• [Excerpted text]:
- Markets appear to have flipped and are now pricing in a rate cut in Australia on Tuesday.
- After the US Federal Reserve indicated it may also cut, and the coronavirus tore through markets last week, economists revised their forecasts.
- However, there remain concerns that another rate cut may not be the kind of stimulus the Australian economy needs.
- Visit Business Insider Australia’s homepage for more stories.
The global economy looks like it is in the middle of a mighty sneeze.
As coronavirus' spread continues unabated, economists and markets are now expecting central banks to unleash a new round of monetary stimulus and slash interest rates.
On Saturday, the world's most influential, the US Federal Reserve, tried to soothe markets, with chairman Jerome Powell foreshadowing more cuts were on the way. In doing so, the Fed set the scene for his Australian counterpart, the Reserve Bank of Australia (RBA), to do the same when its board meets on Tuesday.
"Yesterday I thought the probability of an RBA cut [on] Tuesday was close to 50% – market was 17%," AMP Capital chief economist Shane Oliver tweeted. "Powell's signalling of a rate cut soon – on top of sharp share market falls with associated loss of wealth – has pushed the probability of a cut on Tuesday to 70% in my view. RBA won't want a higher Australian dollar."
Oliver isn't alone in thinking the RBA will cut.
An uncontained coronavirus threatens to spook markets further and exacerbate existing economic weakness around the world. Its short term impact in China already appears apparent, cannonballing Chinese manufacturing PMI data – a lead indicator of its the country's output – with a PMI score below 50 demonstrating a contraction. In February, it fell from 50 to 35.7, as major factories in Wuhan shut down.
The dramatic fall for Australia's largest trading partner will no doubt be a major talking point at the RBA meeting on Tuesday and has the market now almost certain the board will decide to cut. A 0.25% cut would take the official interest rate to just 0.5% with little room to lower it further to shelter Australia from any further economic shocks.
There are at least two factors working against it. One, the reality that that rate cuts are less effective the closer the official interest rate gets to 0, and two, the fact the RBA has long been concerned current cuts are doing little to stimulate spending.
"Monetary policy could be pushed to the brink by COVID-19, but not convinced it would be the correct policy response nor one that would be overly effective near term," IFM Investors economist Alex Joiner tweeted. "This is likely one of the worst scenarios for the RBA medium term, being forced to ease due to an exogenous shock and risk having those settings underpin and entrenched by a runaway property market and rising household debt."

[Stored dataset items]

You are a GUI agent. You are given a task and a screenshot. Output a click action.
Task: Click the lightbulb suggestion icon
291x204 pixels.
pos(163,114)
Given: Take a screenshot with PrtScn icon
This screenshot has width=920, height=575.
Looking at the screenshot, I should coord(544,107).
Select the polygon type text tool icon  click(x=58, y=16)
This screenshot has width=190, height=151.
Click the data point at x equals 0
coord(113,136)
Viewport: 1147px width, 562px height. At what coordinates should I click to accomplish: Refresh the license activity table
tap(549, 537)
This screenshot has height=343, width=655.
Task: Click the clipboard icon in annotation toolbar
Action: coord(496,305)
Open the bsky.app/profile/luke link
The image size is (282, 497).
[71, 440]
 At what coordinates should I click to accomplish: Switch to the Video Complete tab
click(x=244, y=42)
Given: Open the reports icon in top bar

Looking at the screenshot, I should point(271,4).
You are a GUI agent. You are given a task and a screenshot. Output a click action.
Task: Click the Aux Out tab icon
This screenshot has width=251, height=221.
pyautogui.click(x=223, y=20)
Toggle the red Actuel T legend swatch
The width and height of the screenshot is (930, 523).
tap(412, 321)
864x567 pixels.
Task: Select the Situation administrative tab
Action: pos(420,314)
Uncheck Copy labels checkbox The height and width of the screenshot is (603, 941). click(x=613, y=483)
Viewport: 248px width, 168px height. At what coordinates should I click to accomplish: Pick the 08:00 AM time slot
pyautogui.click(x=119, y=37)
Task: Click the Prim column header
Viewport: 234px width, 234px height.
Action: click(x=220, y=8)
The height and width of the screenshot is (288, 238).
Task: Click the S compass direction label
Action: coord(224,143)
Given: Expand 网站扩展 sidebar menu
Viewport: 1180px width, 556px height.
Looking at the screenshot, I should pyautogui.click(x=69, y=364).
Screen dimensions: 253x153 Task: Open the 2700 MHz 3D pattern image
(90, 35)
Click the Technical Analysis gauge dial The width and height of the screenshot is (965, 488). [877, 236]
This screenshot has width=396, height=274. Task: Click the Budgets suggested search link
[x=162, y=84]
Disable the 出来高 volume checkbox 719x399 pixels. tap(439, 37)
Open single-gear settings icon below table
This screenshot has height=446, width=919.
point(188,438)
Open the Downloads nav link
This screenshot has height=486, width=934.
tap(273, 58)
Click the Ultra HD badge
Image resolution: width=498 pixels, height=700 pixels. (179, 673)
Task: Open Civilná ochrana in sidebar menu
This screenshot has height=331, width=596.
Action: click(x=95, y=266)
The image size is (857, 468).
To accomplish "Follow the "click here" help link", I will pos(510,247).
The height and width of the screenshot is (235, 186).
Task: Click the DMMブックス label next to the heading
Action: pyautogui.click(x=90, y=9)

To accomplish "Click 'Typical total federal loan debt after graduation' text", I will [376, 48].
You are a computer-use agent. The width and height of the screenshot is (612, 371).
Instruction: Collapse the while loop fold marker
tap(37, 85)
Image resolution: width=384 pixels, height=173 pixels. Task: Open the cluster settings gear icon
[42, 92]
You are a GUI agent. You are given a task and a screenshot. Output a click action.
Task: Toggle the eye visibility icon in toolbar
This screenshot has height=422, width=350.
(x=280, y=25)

• [Exercise instructions]: Can you carry on the article about a possible Reserve Bank of Australia rate cut amid the coronavirus from the point where it stops?

• [Response to this exercise]:
While those concerns alone will not prevent the RBA from cutting on Tuesday, it could mean it is finally time for the federal government to step up with its own stimulus measures, as recession fears emerge.
"Monetary policy alone can't stop a recession. Fiscal policy might. Increase Newstart, pull forward tax cuts, put in place emergency help for businesses directly harmed," Indeed Asia-Pacific economist Callam Pickering tweeted. "It'd be horrible if great businesses that will once again be viable in May or June, collapse because of demand and supply disruptions in February and March."
While Treasurer Josh Frydenberg has long rejected calls for the government to loosen the purse strings, including the pleas of RBA Governor Phillip Lowe, the Coalition's precious budget surplus looks increasingly like a pipe dream. Budget figures released on Friday indicated the government's bottom line blew out by $3.7 billion in January alone and has seen the government begin changing its tune as it acknowledges the virus could become a pandemic.
"It is a health crisis with very significant economic implications," Morrison told media on Thursday, stating stimulus "measures would only be effective if they were targeted, modest and scalable."
Morrison did not reveal any details of what that stimulus would look like, but did emphasis that the tourism, education, and marine sectors, as well as supply chains and exports, were particularly at risk.
What is clear is the government can't simply rely on the RBA to do all the heavy lifting anymore.